IEEE Brings Standards Education to the Capstone Design Conference

| Jennifer McClain, David Law

capstone design conferenceThe Capstone Design Conference, held every two years, offers a forum for faculty, administrators, industry representatives, and students to share ideas about improving design-based capstone courses. Capstone courses, also referred to as senior design courses, are for undergraduate engineering students in their last year of study.

The IEEE Standards Education Committee (SEC) sponsored panel sessions at the last two Capstone Conferences in 2012 at the University of Illinois at Urbana–Champaign and at The Ohio State University in Columbus, Ohio, in 2014. The upcoming conference on 6-8 June 2016, is once again at The Ohio State University, and this time IEEE will run a very unique workshop for attendees.

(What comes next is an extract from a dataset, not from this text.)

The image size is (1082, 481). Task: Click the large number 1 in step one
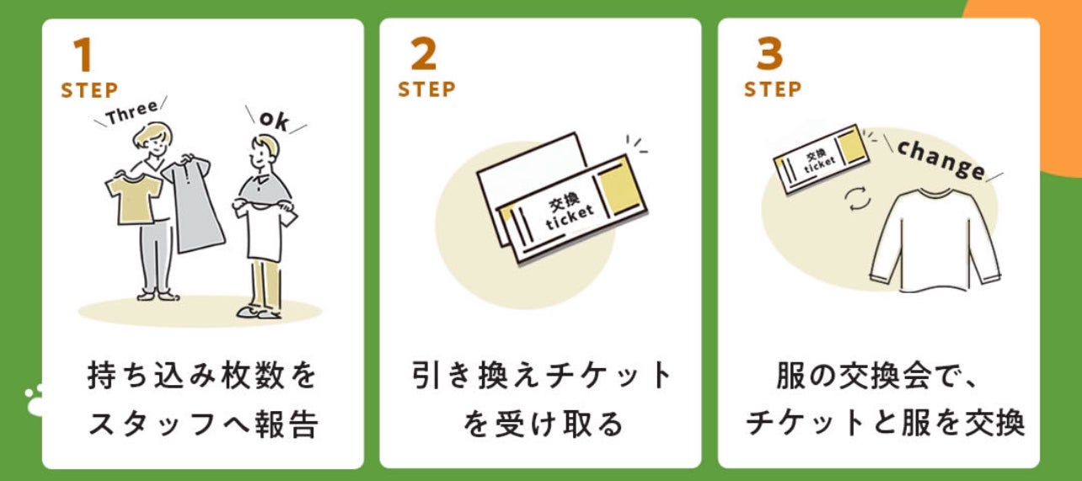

On Monday, 6 June 2016, IEEE is offering a Workshop on Technical Standards and Consensus Building. Representatives of the IEEE SEC will facilitate an interactive consensus-building exercise in which attendees take on the roles of different members of a standards working group tasked with developing a new technical standard. The workshop aims to demystify how standards are developed and used, and will provide ideas on how capstone instructors can bring industrial standards that students are likely to encounter in the workplace into classroom and design experiences.

These workshops have been run seven times over the past few years with mostly university undergraduate and graduate students in attendance. This will be the first time the workshop is tailored specifically for educators who may want to use the exercise to teach about standards as part of their coursework.

Workshop Objectives:

  • To facilitate a better understanding of the importance of standards to industry and demonstrate the fundamentals of standards development.
  • To provide specific ideas for using standards and standards development in capstone courses.
  • To discuss new ways for meeting some key Accreditation Board for Engineering and Technology, Inc. (ABET) criteria, including:
    • an ability to function on multidisciplinary teams;
    • an understanding of professional and ethical responsibility;
    • the broad education necessary to understand the impact of engineering solutions in a global, economic, environmental, and societal context;
    • a recognition of the need for, and an ability to engage in, life-long learning;
    • a knowledge of contemporary issues.
  • To provide information on new standards education tools.
  • To enable a fuller understanding of the economic, political, and technical realities of standards development.
  • To put participants into the role of a working group member and to enable a better appreciation and understanding of motivation and dynamics in that environment.

Workshop Outcomes:

At the end of the workshop, participants will:

  • Have a better understanding of the importance of standards to industry, and see industrial standards as catalysts for technological innovation and global market competition.
  • Have specific ideas for how to incorporate new standards education tools into capstone coursework.
  • Have a better understanding of how these tools can help meet certain ABET criteria.


  • James Irvine, Ph.D., Reader in the EEE Department at Strathclyde University, Glasgow, UK
  • Jennifer McClain, Senior Manager, IEEE Standards Education & Business Development
  • Susan Tatiner, Director, Standards Education Programs, IEEE Standards Association
  • James P. Olshefsky, Director, External Relations, ASTM International

At the end of this interactive workshop, participants will have acquired a fuller understanding of how standards are developed, and specific ideas for how to incorporate new standards education tools into capstone coursework. According to Susan Tatiner of the IEEE Standards Association, “It is exciting for us to enable educators, as well as students, to gain a better understanding of how valuable standards are to industry. Standards are incredible teaching tools, and the more students know about them the better prepared they will be when starting out in their careers. Industrial standards serve as catalysts for technological innovation and global market competition, which are important themes we also see in capstone projects.”

Jennifer A. McClain

IEEE Standards Education & Business Development

Jennifer began her career at the IEEE in 1997 as Associate Editor for IEEE Transactions on Plasma Science and IEEE Transactions on Magnetics. She spent eight years with the IEEE Standards Association editing standards, aiding working groups with the standards development process, and as the Managing Editor of the Standards Information Network, publishing handbooks and guides to help with the implementation and understanding of standards. Now with IEEE Educational Activities, she manages all functions related to the Standards Education Programs and Committee, and as part of the business development team develops opportunities for IEEE Educational Activities.

Jennifer holds a B.A. with History and English Majors from Western Michigan University, Kalamazoo, MI, and attended the Masters of Education in Social Studies program at West Chester University, West Chester, PA, obtaining a Pennsylvania Secondary Education Teaching Certificate in Social Studies.